You don't build a portfolio like that overnight, it requires years of investment and a mindset that growth is a key long-term focus. Nucor's current plans are basically no different from its previous plans -- it's spending money to increase production (with a new mill in Kentucky), move up the value chain (with upgrades and expansions at various mills), and enhance its competitive position in key demand centers (with new mills in Missouri and Florida). To put some numbers on that, Nucor entered 2020 with $2 billion worth of capital spending plans. The pandemic put a damper on that, with the company pulling back to just $1.5 billion as the global health crisis started to unfold. But true to its long-term commitment to growth, management announced that it planned to increase that number to $1.7 billion during Nucor's second-quarter earnings conference call. Even in these troubling times, the steel giant is looking to keep building.
That's a wonderful tradition, and it's nice to see Nucor continue to run what has been a historically successful playbook. But there's a key ingredient that far too often gets glossed over, as investors tend to focus only on the plans for growth. That ingredient is Nucor's financial strength. Without a solid foundation, Nucor couldn't afford to spend all this money. And it certainly wouldn't take the risk of increasing its spending in the middle of a global pandemic if it didn't believe it could find the cash.

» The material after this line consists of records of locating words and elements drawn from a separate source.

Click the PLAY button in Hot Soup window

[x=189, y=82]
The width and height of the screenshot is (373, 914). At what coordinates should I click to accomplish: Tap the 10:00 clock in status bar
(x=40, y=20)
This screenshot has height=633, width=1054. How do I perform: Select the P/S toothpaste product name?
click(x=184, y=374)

So as you look at Nucor's growth-focused business model, don't forget to take a gander at its impressive financial strength.
For example, Nucor has a debt-to-equity ratio of roughly 0.5 times. That's lower than those of all of its major peers. And given the capital-intensive nature of the steel business, it is a fairly reasonable number. As a reference point, industry icon United States Steel (X 2.15%) has a debt-to-equity ratio of 1.5 times. Building off of that picture, Nucor covered its trailing interest expenses about 7.7 times over in the second quarter. Again, that's better than any of its peers, with runner-up Steel Dynamics (STLD 0.49%) at 6.9 times or so. (Note that Steel Dynamics is run by Nucor alumni, and might best be viewed as a baby Nucor.)

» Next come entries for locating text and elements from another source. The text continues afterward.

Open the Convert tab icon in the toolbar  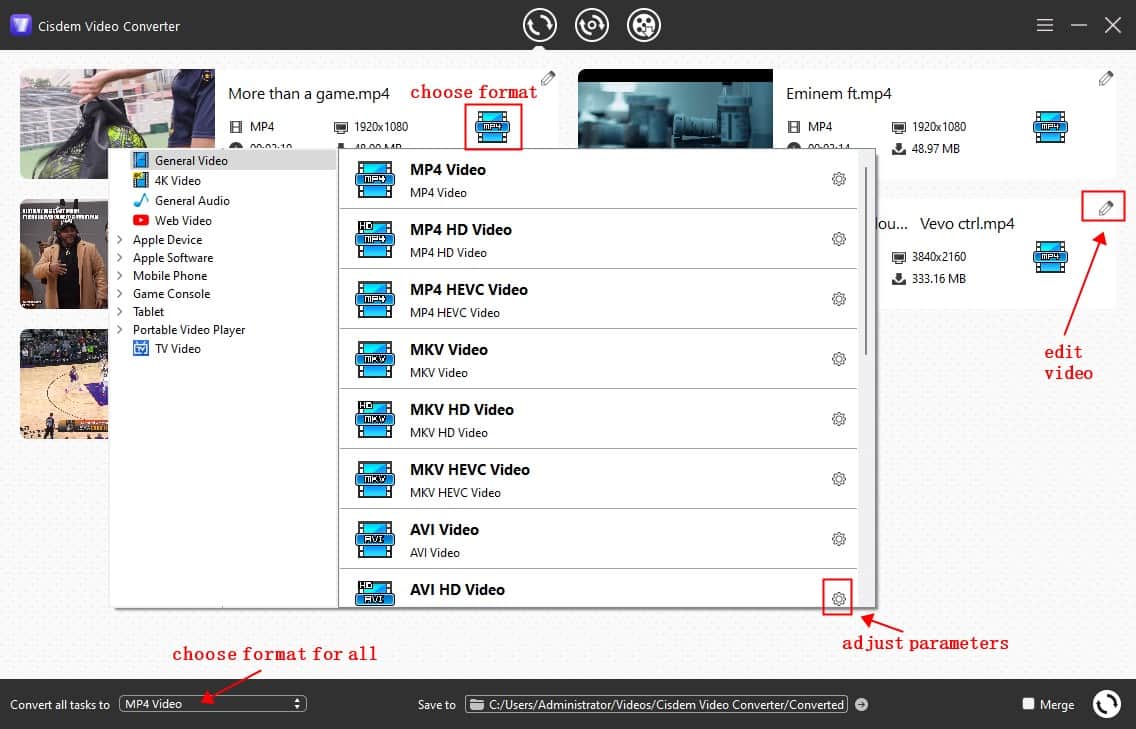[x=539, y=24]
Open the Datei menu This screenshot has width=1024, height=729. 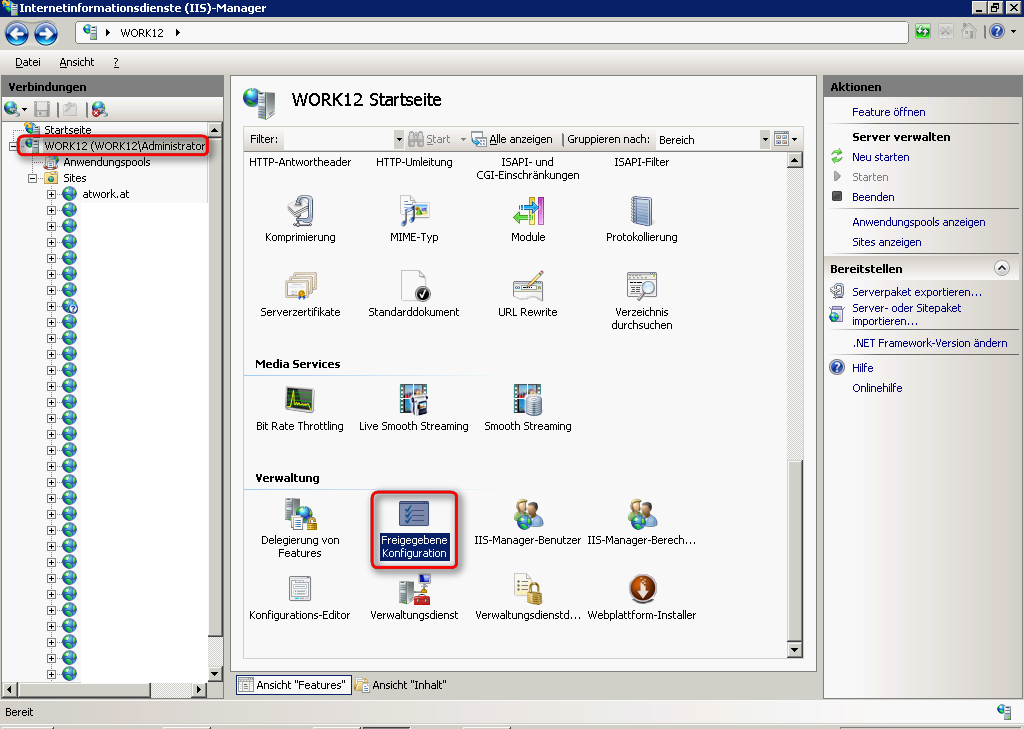28,62
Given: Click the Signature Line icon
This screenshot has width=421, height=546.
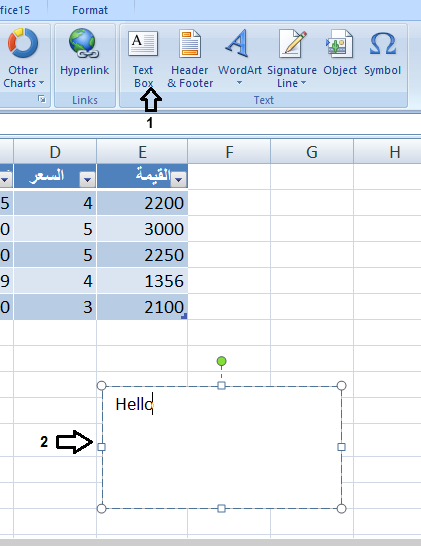Looking at the screenshot, I should tap(293, 44).
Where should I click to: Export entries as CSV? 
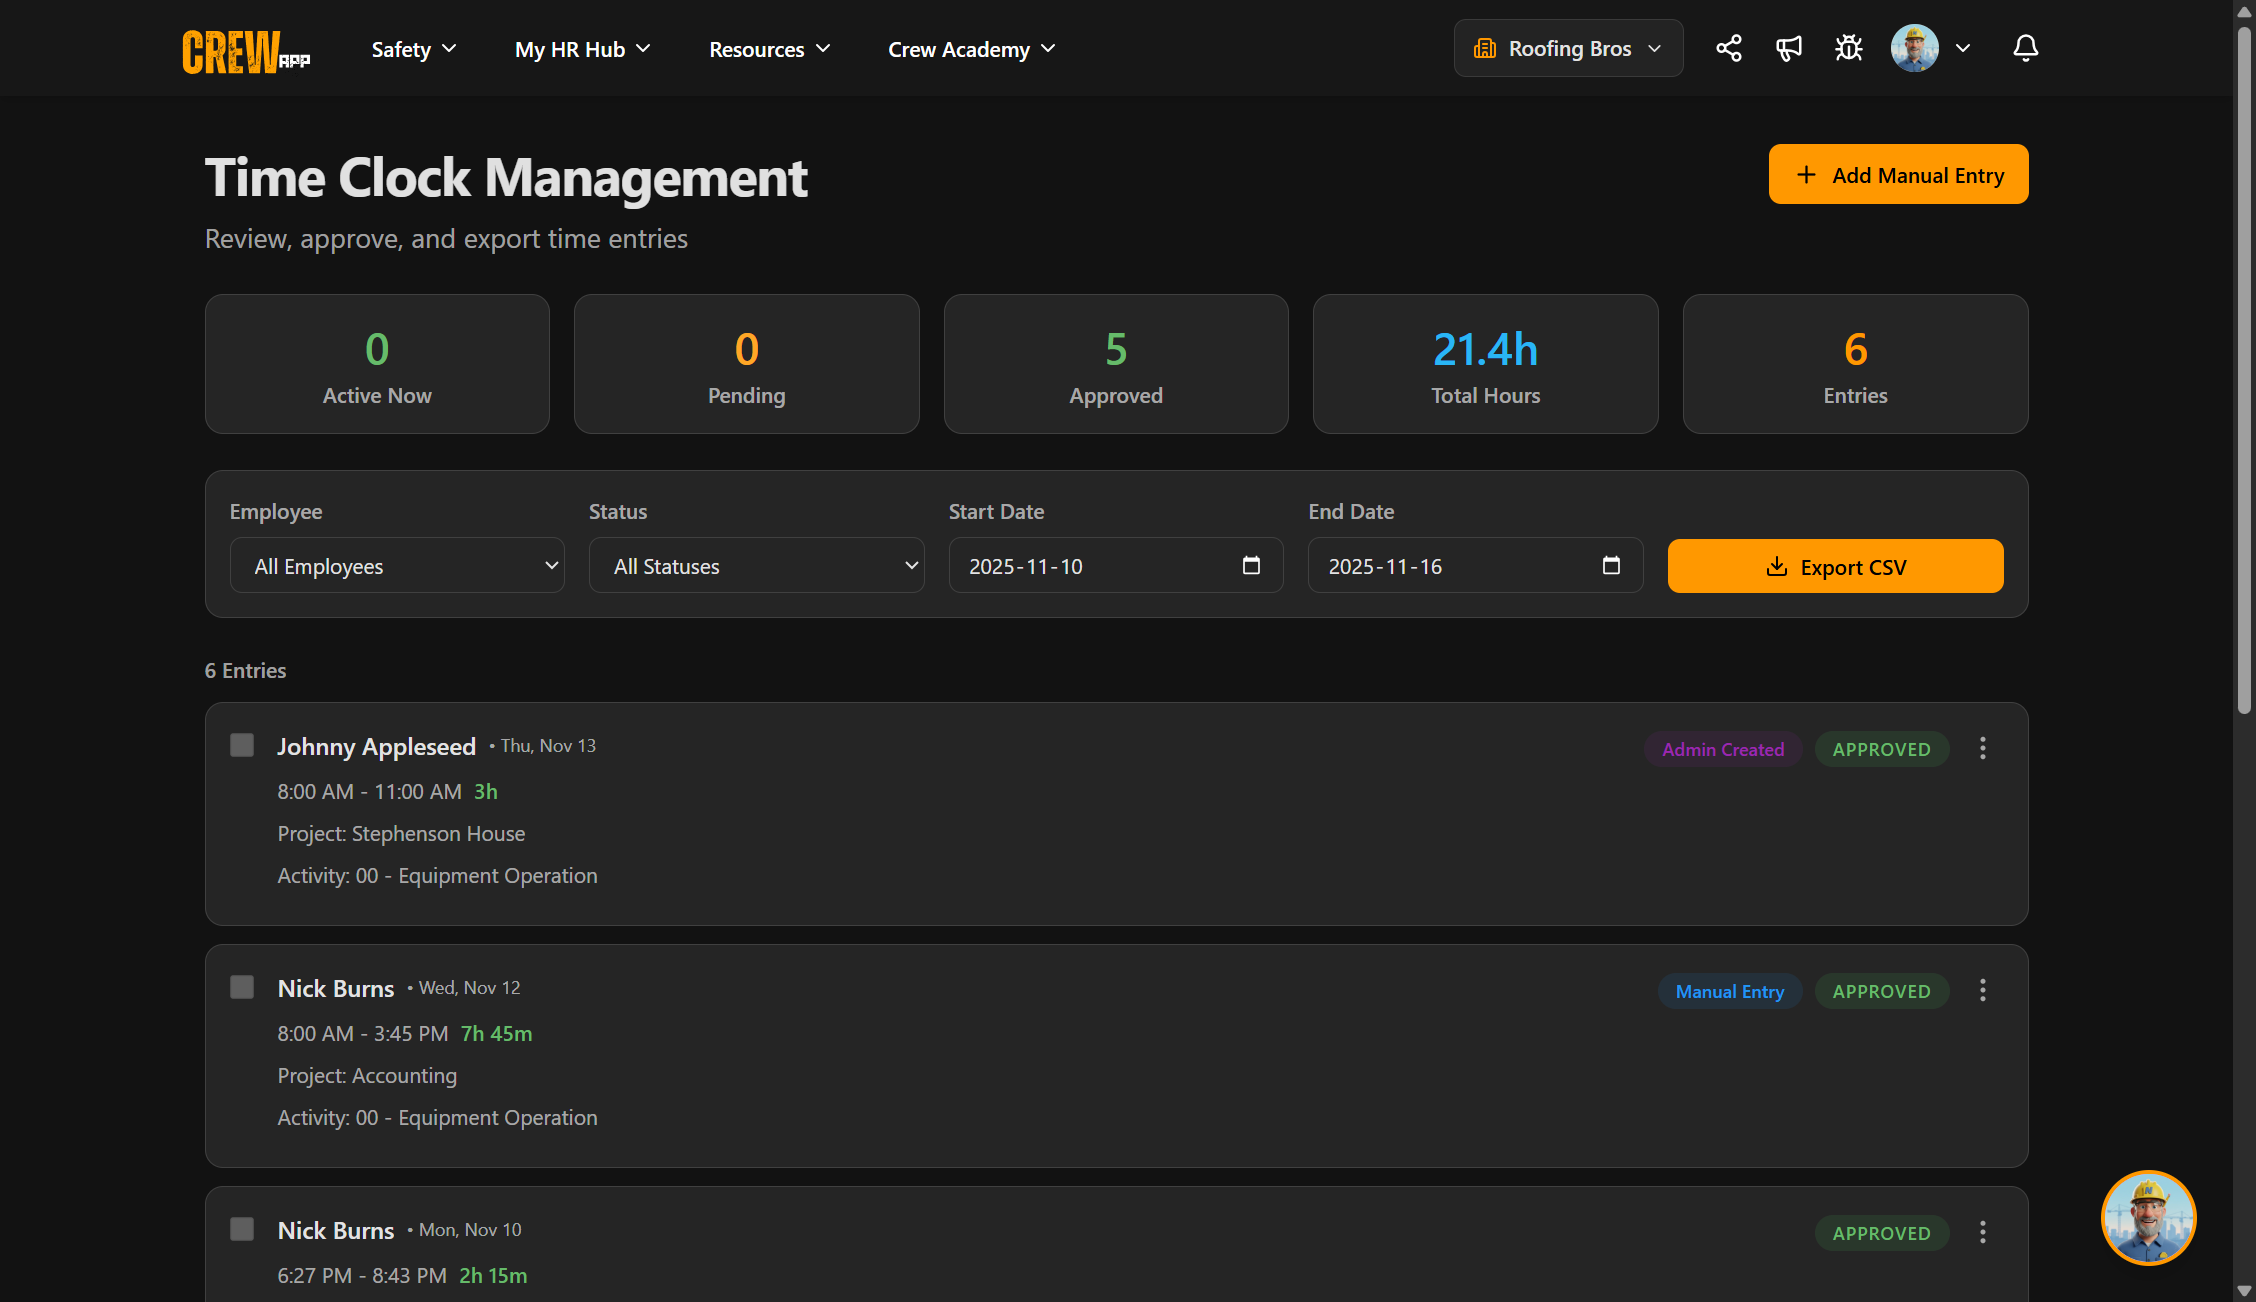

Equally interesting, Nucor's current assets-to-liabilities ratio, which looks at a company's ability to pay its near-term bills, is nearly 4.4 times today. That's the best in the industry as well. Steel Dynamics is more frequently the top dog on this metric, but it's interesting to see that Nucor boosted its position here during the pandemic, while at the same time continuing to build for the future. That speaks to a company that can weather turbulent times in relative stride.
The real source of greatness
You don't build a giant business like the one Nucor operates by accident -- it requires a constant commitment to growth. However, it's just as important to remember that growth only works out over the long term if a company has the financial foundation to support it. And Nucor's conservative approach to its balance sheet is what gives it the strength to keep investing in good markets and bad ones. If you want to know what truly differentiates Nucor from its peers, don't forget to include its impressive financial strength.